Astros! noites! tempestades!
Rolai das imensidades!
Varrei os mares, tufão! …

VI

Existe um povo que a bandeira empresta
P’ra cobrir tanta infâmia e cobardia!…
E deixa-a transformar-se nessa festa
Em manto impuro de bacante fria!…
Meu Deus! meu Deus! mas que bandeira é esta,
Que impudente na gávea tripudia?
Silêncio. Musa… chora, e chora tanto
Que o pavilhão se lave no teu pranto! …
Auriverde pendão de minha terra,
Que a brisa do Brasil beija e balança,
Estandarte que a luz do sol encerra
E as promessas divinas da esperança…
Tu que, da liberdade após a guerra,
Foste hasteado dos heróis na lança
Antes te houvessem roto na batalha,
Que servires a um povo de mortalha!…
Fatalidade atroz que a mente esmaga!
Extingue nesta hora o brigue imundo
O trilho que Colombo abriu nas vagas,
Como um íris no pélago profundo!
Mas é infâmia demais! … Da etérea plaga
Levantai-vos, heróis do Novo Mundo!
Andrada! arranca esse pendão dos ares!
Colombo! fecha a porta dos teus mares!

Antônio Frederico de Castro Alves, poeta, nasceu em Muritiba, BA, em 14 de março de 1847, e faleceu em Salvador, BA, em 6 de julho de 1871. É o patrono da Cadeira nº 7 da Academia Brasileira de Letras, por escolha do fundador Valentim Magalhães.

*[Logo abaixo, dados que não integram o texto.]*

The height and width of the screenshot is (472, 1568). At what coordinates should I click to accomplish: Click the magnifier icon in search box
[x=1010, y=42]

Castro Alves foi um discípulo de Victor Hugo a quem chamava “mestre do mundo, sol da eternidade”. Poeta social, lírico, um dos primeiros abolicionistas e, ao poetar sobre a escravidão, inflamava-se eloquentemente, chegando a elevar-se pelo arrojo das metáforas, pelo atrevimento das apóstrofes, pelas ideias do infinito, amplidão, pelo voo da imaginação, o que motivou o título dado por Capistrano de Abreu de “condoreiro”, que comparou sua poesia ao voo de um condor.

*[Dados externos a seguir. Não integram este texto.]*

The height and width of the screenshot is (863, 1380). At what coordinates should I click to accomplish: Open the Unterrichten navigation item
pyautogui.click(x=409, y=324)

O ideal para Castro Alves é o gênio (homem) símbolo das lutas pela justiça e pela libertação. Vive seu espírito em constantes conflitos à procura de soluções. Esse ideal faz com que o poeta busque na retórica a sua forma de expressão que muitas vezes se apresenta vazia e sem nexo, apoiada apenas em combinações sonoras. Esse abuso é uma influência da época que muito prestigiava a oratória. Um defeito a ser apontado no seu estilo é o abuso e a superposição de imagens e de aposições. Porém, alcança um belo sublime, bem distante das frivolidades românticas.